Collected data entries:

=-=-=-=-=

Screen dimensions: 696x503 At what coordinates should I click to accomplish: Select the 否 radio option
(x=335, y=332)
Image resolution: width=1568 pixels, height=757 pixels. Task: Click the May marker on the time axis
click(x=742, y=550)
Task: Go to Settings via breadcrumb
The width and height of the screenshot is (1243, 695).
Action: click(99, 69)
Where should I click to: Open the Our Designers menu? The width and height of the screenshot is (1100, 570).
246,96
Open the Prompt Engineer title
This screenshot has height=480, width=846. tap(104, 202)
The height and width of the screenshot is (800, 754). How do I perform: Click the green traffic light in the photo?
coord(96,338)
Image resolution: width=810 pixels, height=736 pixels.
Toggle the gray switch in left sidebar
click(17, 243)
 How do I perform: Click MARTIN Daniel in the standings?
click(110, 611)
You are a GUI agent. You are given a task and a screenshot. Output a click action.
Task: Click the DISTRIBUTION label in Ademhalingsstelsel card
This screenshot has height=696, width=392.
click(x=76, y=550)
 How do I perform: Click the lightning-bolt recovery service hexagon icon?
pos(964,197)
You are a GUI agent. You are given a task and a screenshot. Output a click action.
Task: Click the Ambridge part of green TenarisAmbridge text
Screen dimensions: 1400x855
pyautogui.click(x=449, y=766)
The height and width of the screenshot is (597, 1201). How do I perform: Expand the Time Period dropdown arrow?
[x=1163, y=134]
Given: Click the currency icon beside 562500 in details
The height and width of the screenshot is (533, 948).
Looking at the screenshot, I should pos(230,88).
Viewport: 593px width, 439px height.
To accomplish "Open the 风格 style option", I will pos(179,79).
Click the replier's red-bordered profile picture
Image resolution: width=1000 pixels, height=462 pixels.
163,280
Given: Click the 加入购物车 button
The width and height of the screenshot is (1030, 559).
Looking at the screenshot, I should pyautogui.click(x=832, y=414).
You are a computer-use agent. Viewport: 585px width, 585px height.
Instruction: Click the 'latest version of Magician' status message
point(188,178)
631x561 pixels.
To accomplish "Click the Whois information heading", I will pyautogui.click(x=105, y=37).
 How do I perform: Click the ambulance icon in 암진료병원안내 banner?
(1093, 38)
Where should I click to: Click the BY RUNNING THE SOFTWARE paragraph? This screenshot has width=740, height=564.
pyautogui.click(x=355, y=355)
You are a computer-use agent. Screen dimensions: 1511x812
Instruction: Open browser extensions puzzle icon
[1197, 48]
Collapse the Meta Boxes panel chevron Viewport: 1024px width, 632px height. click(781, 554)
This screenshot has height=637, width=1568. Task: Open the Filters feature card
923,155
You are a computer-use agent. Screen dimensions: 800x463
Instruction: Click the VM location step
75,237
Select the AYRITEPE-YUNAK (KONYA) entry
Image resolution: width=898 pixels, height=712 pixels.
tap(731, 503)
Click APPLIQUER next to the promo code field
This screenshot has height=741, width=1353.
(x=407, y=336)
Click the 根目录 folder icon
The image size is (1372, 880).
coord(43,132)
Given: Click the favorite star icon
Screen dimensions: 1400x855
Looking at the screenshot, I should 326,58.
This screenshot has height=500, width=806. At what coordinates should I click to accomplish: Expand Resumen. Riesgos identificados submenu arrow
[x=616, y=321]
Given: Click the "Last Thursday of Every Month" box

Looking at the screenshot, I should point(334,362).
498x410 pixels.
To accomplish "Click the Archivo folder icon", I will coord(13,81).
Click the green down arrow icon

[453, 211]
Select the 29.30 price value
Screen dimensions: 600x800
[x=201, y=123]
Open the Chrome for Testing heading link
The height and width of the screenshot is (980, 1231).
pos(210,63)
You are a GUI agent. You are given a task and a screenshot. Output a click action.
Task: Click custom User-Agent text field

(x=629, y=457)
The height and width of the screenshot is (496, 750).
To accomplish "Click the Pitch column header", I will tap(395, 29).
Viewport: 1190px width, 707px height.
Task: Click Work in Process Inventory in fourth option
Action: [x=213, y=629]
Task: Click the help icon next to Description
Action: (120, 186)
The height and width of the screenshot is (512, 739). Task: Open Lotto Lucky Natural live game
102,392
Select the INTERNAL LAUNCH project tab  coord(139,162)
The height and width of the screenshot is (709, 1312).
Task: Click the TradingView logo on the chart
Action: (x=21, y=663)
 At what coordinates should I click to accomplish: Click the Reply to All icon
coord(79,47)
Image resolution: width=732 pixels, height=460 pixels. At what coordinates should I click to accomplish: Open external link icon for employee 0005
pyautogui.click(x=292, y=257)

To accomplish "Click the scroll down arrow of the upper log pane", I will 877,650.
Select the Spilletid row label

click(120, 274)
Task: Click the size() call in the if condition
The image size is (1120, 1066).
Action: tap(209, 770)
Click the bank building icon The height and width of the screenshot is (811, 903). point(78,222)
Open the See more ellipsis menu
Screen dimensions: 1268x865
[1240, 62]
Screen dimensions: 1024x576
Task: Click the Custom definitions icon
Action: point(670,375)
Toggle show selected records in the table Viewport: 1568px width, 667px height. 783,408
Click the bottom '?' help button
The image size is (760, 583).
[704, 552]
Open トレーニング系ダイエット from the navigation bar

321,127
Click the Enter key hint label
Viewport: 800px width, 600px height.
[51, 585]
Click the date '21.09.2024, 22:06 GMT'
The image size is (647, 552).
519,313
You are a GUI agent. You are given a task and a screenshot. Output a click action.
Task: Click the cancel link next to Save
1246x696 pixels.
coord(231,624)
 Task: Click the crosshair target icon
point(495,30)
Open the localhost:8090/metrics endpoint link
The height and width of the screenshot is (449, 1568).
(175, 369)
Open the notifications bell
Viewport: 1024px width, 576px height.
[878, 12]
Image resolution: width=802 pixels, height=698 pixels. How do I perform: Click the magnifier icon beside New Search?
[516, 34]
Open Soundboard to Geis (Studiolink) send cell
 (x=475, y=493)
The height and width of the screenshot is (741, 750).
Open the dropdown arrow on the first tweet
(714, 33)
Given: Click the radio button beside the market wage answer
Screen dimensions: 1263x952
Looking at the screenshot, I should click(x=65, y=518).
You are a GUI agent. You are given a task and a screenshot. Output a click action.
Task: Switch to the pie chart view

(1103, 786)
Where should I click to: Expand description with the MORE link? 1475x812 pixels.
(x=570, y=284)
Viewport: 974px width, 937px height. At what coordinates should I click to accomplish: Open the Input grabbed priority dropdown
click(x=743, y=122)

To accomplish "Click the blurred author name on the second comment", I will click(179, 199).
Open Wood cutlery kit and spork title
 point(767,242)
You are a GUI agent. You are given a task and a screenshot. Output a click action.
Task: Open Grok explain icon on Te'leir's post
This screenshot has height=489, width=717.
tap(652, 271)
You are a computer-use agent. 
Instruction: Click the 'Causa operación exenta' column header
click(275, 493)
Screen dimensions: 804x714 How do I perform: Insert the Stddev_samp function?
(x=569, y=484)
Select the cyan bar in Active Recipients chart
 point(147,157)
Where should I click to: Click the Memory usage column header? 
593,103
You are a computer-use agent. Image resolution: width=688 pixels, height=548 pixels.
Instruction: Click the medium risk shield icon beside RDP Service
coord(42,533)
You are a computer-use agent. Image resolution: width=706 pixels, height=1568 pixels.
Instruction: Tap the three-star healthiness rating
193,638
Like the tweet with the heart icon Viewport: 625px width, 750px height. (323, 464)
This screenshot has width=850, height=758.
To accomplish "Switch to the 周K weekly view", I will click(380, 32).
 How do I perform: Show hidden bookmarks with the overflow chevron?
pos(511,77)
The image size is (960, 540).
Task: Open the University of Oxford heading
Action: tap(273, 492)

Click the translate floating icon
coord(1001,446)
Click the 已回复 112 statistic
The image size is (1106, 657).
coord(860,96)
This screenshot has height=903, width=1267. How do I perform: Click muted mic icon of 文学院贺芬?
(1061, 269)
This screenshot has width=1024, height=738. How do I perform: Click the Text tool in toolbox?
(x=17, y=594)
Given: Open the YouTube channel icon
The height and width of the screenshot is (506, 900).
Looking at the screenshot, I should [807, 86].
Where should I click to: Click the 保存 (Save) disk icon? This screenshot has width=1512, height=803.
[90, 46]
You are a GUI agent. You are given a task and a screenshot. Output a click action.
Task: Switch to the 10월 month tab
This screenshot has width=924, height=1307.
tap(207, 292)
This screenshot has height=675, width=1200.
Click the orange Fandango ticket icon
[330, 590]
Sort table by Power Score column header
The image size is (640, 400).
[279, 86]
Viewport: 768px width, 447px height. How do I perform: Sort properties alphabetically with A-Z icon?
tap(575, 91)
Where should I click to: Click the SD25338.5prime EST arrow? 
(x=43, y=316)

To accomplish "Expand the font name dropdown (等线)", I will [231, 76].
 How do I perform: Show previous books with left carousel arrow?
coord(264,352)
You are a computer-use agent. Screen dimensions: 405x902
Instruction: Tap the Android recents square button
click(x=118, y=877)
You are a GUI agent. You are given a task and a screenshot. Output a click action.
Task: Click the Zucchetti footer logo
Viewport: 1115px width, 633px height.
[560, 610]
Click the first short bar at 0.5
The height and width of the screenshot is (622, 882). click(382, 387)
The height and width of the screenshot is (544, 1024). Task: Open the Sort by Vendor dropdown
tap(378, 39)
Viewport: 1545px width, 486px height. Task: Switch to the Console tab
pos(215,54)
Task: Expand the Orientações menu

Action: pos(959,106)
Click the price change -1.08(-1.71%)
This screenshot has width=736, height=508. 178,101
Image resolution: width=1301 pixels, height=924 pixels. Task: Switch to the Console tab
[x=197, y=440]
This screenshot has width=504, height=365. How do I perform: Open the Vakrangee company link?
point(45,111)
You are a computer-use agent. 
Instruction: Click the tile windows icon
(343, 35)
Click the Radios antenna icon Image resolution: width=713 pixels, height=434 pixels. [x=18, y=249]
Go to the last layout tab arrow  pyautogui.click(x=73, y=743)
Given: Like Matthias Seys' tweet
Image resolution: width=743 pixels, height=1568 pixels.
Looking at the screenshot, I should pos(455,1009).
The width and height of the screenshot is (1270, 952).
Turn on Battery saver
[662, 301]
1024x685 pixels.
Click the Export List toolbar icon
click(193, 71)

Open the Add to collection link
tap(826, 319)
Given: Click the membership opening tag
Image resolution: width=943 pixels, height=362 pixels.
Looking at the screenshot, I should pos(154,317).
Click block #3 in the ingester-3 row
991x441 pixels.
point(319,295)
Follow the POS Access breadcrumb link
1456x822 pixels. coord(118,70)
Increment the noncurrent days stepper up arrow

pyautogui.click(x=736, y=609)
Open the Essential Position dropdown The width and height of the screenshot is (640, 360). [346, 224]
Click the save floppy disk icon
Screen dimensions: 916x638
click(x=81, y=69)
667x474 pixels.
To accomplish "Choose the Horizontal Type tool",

=-=-=-=-=

### About this exercise
Your answer must be the line containing "Open the Essential" and every line after it through the end of the records above, reproduced exactly and alone.

### Answer to this task
Open the Essential Position dropdown The width and height of the screenshot is (640, 360). [346, 224]
Click the save floppy disk icon
Screen dimensions: 916x638
click(x=81, y=69)
667x474 pixels.
To accomplish "Choose the Horizontal Type tool",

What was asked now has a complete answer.